» Task to complete: How many lines in the rows below contain the word "icon"? Reply with the count alone.

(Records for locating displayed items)
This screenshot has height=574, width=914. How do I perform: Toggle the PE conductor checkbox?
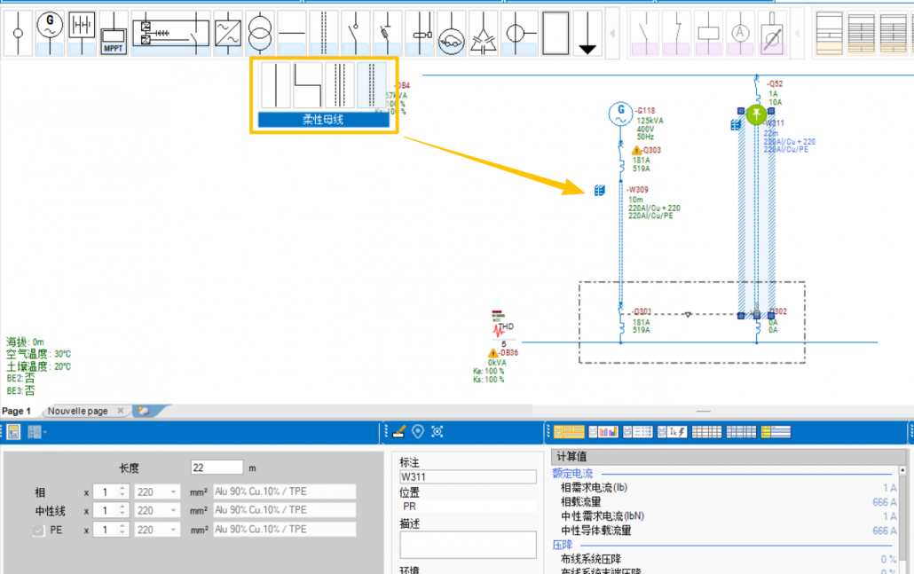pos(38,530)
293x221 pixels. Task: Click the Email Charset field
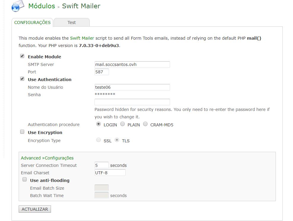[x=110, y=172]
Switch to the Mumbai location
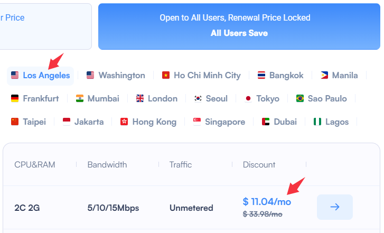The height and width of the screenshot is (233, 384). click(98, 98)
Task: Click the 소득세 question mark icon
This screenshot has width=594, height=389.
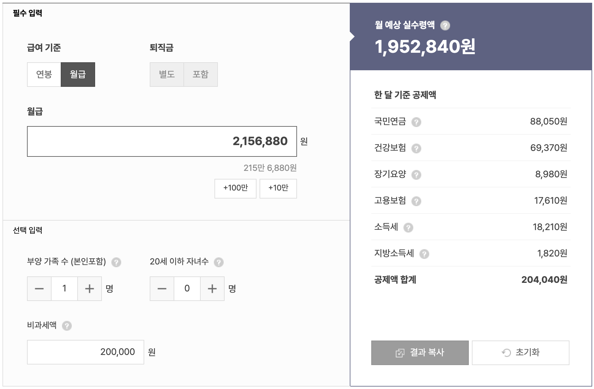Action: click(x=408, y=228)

--

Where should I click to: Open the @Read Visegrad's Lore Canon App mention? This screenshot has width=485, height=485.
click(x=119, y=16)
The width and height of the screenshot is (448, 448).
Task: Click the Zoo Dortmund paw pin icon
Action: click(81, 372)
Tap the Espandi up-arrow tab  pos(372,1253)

---

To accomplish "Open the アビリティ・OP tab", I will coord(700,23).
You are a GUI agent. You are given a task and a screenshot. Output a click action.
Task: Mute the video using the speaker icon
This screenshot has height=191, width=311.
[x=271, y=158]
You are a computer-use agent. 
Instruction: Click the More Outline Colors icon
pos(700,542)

» Full output: 4